THE PROBLEM – Would you please retype the records that follow, word for word?

GIVEN INFORMATION –

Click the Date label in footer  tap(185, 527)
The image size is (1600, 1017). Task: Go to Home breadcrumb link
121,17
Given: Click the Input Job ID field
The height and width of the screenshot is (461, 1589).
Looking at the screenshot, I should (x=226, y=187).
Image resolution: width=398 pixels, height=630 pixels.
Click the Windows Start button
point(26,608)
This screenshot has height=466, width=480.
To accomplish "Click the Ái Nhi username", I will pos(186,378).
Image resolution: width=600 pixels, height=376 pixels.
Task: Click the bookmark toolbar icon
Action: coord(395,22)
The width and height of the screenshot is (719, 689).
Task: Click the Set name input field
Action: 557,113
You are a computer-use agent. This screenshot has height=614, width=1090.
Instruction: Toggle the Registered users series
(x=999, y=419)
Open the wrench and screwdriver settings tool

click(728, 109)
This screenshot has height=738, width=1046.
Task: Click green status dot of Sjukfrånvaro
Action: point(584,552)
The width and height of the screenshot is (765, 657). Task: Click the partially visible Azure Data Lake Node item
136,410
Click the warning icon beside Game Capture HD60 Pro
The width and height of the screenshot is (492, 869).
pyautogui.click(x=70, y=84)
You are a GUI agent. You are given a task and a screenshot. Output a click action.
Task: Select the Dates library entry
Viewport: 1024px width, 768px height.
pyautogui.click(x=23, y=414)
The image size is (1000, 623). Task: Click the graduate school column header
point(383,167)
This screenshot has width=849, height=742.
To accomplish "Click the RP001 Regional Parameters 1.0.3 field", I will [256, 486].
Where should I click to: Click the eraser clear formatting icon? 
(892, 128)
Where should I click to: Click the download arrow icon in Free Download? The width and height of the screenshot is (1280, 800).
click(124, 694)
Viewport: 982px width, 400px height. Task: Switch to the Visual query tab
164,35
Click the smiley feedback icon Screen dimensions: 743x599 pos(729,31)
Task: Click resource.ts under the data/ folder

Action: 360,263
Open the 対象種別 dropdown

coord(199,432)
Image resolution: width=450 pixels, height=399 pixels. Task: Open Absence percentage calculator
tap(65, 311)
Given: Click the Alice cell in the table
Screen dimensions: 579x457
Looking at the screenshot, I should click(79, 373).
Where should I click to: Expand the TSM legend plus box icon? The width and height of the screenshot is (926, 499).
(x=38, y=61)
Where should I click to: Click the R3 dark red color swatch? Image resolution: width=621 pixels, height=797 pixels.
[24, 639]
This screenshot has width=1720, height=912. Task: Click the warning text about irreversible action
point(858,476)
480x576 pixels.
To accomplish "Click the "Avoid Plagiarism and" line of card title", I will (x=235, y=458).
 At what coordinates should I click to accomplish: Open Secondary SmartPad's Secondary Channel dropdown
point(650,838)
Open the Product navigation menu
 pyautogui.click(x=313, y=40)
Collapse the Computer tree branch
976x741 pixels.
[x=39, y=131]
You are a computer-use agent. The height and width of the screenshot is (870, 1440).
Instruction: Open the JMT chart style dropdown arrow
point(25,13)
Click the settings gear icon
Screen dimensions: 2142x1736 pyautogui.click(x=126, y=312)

SOLVED EXERCISE –
Click the Date label in footer  tap(185, 527)
The image size is (1600, 1017). Task: Go to Home breadcrumb link
121,17
Given: Click the Input Job ID field
The height and width of the screenshot is (461, 1589).
Looking at the screenshot, I should (x=226, y=187).
Image resolution: width=398 pixels, height=630 pixels.
Click the Windows Start button
point(26,608)
This screenshot has height=466, width=480.
To accomplish "Click the Ái Nhi username", I will pos(186,378).
Image resolution: width=600 pixels, height=376 pixels.
Task: Click the bookmark toolbar icon
Action: coord(395,22)
The width and height of the screenshot is (719, 689).
Task: Click the Set name input field
Action: 557,113
You are a computer-use agent. This screenshot has height=614, width=1090.
Instruction: Toggle the Registered users series
(x=999, y=419)
Open the wrench and screwdriver settings tool

click(728, 109)
This screenshot has height=738, width=1046.
Task: Click green status dot of Sjukfrånvaro
Action: point(584,552)
The width and height of the screenshot is (765, 657). Task: Click the partially visible Azure Data Lake Node item
136,410
Click the warning icon beside Game Capture HD60 Pro
The width and height of the screenshot is (492, 869).
pyautogui.click(x=70, y=84)
You are a GUI agent. You are given a task and a screenshot. Output a click action.
Task: Select the Dates library entry
Viewport: 1024px width, 768px height.
pyautogui.click(x=23, y=414)
The image size is (1000, 623). Task: Click the graduate school column header
point(383,167)
This screenshot has width=849, height=742.
To accomplish "Click the RP001 Regional Parameters 1.0.3 field", I will [256, 486].
Where should I click to: Click the eraser clear formatting icon? 
(892, 128)
Where should I click to: Click the download arrow icon in Free Download? The width and height of the screenshot is (1280, 800).
click(124, 694)
Viewport: 982px width, 400px height. Task: Switch to the Visual query tab
164,35
Click the smiley feedback icon Screen dimensions: 743x599 pos(729,31)
Task: Click resource.ts under the data/ folder

Action: 360,263
Open the 対象種別 dropdown

coord(199,432)
Image resolution: width=450 pixels, height=399 pixels. Task: Open Absence percentage calculator
tap(65, 311)
Given: Click the Alice cell in the table
Screen dimensions: 579x457
Looking at the screenshot, I should click(79, 373).
Where should I click to: Expand the TSM legend plus box icon? The width and height of the screenshot is (926, 499).
(x=38, y=61)
Where should I click to: Click the R3 dark red color swatch? Image resolution: width=621 pixels, height=797 pixels.
[24, 639]
This screenshot has width=1720, height=912. Task: Click the warning text about irreversible action
point(858,476)
480x576 pixels.
To accomplish "Click the "Avoid Plagiarism and" line of card title", I will (x=235, y=458).
 At what coordinates should I click to accomplish: Open Secondary SmartPad's Secondary Channel dropdown
point(650,838)
Open the Product navigation menu
 pyautogui.click(x=313, y=40)
Collapse the Computer tree branch
976x741 pixels.
[x=39, y=131]
You are a computer-use agent. The height and width of the screenshot is (870, 1440).
Instruction: Open the JMT chart style dropdown arrow
point(25,13)
Click the settings gear icon
Screen dimensions: 2142x1736 pyautogui.click(x=126, y=312)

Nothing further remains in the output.